• Selected passage
== Segment start ==

This theory however contradicted the observations from Conraux’s monothermic caloric test. As a reminder, it is the reversal of the direction of the nystagmus following the irrigation of a single ear at the same temperature while moving the head from a "forward-leaning" to a "backward-leaning" position.
Irrigation makes no difference, the stimulated canal is the same however the nystagmus changes direction as if warm irrigation had been replaced by a cold one. What changes with the position of the head? The effect of the gravity vector on the otolithic system. Take, for example, a warm irrigation of the left ear: according to the above theory, the lean of the “straight ahead” motion is towards the right. When the head is leaned forward, the gravity vector does not change the direction or the “straight ahead” reference point. Conversely, again and again caloric stimulation makes the “straight ahead” reference lean towards the right-hand-side of the head. But as the referential has not changed, we have, if you like, moved from one side of the “equator” to the other.

== Segment end ==

• Extracted information
== Segment start ==

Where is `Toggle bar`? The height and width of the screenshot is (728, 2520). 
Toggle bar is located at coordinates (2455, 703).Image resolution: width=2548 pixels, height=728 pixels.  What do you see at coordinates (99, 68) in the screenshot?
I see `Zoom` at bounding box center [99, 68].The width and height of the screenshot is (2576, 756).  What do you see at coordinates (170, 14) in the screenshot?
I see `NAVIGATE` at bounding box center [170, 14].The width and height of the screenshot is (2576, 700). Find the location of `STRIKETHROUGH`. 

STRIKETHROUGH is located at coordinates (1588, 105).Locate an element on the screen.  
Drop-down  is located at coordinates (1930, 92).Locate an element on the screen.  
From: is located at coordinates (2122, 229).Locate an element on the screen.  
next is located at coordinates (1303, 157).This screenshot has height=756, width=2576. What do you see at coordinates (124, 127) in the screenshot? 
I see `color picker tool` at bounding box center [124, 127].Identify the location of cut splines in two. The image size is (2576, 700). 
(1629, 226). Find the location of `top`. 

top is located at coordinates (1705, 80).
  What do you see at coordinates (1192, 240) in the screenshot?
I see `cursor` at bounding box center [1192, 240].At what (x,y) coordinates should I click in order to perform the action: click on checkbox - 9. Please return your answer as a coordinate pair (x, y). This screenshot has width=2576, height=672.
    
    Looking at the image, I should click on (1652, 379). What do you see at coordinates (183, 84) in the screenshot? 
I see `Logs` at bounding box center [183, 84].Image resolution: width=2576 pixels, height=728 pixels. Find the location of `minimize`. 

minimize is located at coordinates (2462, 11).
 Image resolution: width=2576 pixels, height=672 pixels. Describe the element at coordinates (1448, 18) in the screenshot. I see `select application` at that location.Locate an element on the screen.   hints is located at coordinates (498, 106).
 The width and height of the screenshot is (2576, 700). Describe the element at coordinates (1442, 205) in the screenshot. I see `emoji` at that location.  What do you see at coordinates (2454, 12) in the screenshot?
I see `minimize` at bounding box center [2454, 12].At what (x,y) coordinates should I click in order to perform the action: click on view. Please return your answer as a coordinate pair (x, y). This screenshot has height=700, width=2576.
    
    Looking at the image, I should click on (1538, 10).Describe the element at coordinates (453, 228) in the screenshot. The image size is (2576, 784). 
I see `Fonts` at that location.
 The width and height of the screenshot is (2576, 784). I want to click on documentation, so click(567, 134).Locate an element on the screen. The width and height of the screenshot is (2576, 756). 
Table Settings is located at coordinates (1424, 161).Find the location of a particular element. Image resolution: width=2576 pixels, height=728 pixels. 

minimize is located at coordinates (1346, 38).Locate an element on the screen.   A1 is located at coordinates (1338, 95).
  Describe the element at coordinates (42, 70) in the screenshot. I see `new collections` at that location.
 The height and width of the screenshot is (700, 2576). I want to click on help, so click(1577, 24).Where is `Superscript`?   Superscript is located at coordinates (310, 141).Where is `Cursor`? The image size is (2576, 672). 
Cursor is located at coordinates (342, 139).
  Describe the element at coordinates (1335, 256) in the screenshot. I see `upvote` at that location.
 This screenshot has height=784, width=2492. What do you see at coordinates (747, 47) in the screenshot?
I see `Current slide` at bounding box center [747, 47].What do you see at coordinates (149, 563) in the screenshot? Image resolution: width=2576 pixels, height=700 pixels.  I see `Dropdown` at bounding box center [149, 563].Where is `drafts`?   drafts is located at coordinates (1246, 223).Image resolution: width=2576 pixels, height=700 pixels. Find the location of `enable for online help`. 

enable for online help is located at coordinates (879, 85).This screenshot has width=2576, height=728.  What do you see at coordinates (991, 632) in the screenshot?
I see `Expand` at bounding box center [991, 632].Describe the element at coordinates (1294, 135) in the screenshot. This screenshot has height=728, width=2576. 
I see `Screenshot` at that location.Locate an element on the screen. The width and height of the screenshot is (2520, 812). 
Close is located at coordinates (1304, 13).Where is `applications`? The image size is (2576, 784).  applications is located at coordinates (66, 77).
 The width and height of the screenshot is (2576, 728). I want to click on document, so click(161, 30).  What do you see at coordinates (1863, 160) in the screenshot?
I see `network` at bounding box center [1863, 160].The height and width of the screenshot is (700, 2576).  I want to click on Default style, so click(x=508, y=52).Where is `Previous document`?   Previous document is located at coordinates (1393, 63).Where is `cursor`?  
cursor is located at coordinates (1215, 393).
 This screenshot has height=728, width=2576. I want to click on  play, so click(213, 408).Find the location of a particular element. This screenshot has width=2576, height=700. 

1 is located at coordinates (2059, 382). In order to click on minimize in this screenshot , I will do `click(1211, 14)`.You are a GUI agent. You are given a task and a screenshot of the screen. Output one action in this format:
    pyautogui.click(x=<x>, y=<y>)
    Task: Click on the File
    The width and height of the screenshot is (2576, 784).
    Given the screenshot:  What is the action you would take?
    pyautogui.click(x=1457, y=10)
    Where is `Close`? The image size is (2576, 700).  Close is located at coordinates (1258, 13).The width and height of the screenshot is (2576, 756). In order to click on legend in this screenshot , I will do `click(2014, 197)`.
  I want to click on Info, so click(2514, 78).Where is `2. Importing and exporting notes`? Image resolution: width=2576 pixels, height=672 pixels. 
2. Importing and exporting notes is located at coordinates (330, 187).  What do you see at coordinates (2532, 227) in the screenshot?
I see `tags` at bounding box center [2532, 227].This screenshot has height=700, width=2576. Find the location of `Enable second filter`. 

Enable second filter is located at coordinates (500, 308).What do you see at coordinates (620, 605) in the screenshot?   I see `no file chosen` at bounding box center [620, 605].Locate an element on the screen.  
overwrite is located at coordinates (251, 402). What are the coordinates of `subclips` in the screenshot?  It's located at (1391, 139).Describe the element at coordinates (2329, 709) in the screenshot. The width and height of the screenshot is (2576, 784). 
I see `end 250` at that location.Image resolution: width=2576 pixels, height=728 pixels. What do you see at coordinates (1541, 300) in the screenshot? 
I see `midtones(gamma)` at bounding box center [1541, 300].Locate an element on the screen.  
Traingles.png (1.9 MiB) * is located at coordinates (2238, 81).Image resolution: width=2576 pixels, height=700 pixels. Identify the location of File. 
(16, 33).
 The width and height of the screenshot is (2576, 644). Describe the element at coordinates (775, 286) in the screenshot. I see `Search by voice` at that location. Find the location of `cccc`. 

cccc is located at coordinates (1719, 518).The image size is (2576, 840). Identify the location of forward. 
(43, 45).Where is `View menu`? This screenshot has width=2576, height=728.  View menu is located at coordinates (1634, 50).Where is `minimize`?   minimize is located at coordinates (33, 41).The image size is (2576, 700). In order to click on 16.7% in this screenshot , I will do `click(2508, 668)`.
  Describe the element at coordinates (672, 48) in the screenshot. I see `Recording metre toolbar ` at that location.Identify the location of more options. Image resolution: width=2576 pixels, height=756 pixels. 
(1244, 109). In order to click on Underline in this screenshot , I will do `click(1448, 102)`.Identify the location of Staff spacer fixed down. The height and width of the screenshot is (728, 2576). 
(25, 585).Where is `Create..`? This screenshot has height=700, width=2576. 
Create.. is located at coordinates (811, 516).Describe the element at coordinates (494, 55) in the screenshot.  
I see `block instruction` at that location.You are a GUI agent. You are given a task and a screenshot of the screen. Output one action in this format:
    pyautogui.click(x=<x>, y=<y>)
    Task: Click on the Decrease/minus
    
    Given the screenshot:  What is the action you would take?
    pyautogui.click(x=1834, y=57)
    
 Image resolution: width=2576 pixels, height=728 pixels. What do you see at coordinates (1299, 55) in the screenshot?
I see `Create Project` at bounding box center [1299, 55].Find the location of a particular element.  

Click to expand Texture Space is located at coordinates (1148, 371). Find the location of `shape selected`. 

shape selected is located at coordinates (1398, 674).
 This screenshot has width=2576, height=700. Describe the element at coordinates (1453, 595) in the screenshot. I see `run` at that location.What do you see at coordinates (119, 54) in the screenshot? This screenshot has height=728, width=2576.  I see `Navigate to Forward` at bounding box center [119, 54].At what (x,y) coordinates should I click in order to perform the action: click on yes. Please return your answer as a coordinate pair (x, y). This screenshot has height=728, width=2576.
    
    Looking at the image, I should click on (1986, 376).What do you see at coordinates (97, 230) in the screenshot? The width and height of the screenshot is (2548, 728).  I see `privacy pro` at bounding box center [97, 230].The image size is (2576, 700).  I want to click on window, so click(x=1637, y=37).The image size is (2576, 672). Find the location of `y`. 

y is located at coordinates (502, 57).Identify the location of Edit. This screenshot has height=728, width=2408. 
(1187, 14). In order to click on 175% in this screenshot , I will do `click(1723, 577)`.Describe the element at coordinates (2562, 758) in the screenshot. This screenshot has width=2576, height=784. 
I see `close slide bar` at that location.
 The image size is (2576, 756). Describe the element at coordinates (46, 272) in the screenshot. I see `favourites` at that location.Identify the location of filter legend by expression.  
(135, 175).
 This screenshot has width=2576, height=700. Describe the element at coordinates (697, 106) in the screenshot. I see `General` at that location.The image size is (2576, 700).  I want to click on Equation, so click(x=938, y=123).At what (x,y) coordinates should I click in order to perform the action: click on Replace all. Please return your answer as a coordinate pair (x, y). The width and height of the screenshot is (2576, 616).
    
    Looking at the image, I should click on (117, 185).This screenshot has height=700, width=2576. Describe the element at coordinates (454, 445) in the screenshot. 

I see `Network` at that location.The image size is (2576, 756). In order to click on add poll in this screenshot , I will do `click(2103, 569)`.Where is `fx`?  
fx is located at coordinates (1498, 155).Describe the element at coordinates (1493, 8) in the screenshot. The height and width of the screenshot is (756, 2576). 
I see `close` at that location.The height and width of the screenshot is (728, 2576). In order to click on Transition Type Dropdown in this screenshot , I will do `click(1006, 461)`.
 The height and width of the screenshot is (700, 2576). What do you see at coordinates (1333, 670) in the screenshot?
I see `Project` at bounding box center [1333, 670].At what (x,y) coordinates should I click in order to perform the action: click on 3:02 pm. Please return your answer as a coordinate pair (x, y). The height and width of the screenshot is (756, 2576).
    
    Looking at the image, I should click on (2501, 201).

== Segment end ==

• Goal of the exercise
According to the passage on Conraux's monothermic caloric test, what changes with the position of the head?

• Answer for the task
The effect of the gravity vector on the otolithic system.